--- GIVEN RECORDS Enclosed Below ---
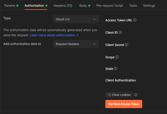Click info icon beside Client Secret

(127, 45)
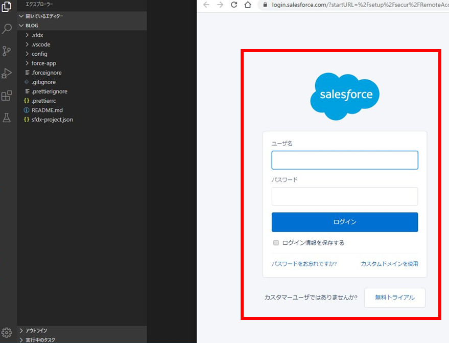
Task: Check the ログイン情報を保存する checkbox
Action: click(276, 243)
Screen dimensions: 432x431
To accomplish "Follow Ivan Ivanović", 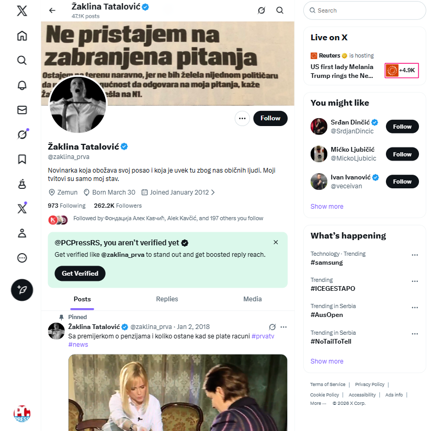I will 402,182.
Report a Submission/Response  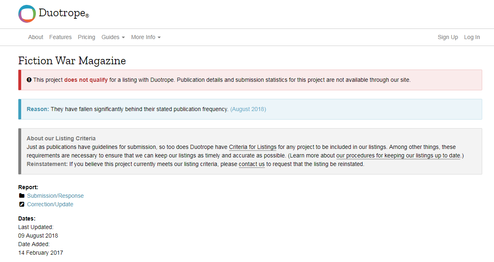point(55,196)

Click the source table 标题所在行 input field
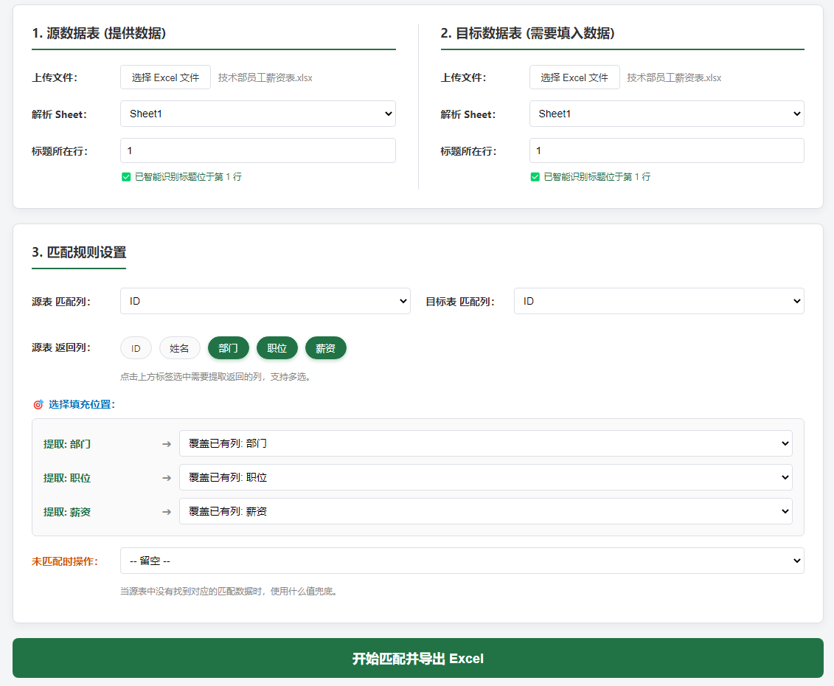(x=257, y=150)
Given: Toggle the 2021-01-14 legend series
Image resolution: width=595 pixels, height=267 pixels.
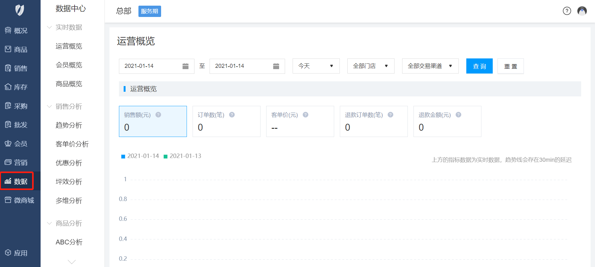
--- End of Enclosed GIVEN RECORDS ---
■ **REQUIREMENT**
Lines before the one containing "Given: Toggle the 2021-01-14 legend series" are not wanted; write out that line and every later line through the end of the data above, exactly, without pictures.

■ **SOLUTION TO THE EXERCISE**
Given: Toggle the 2021-01-14 legend series
Image resolution: width=595 pixels, height=267 pixels.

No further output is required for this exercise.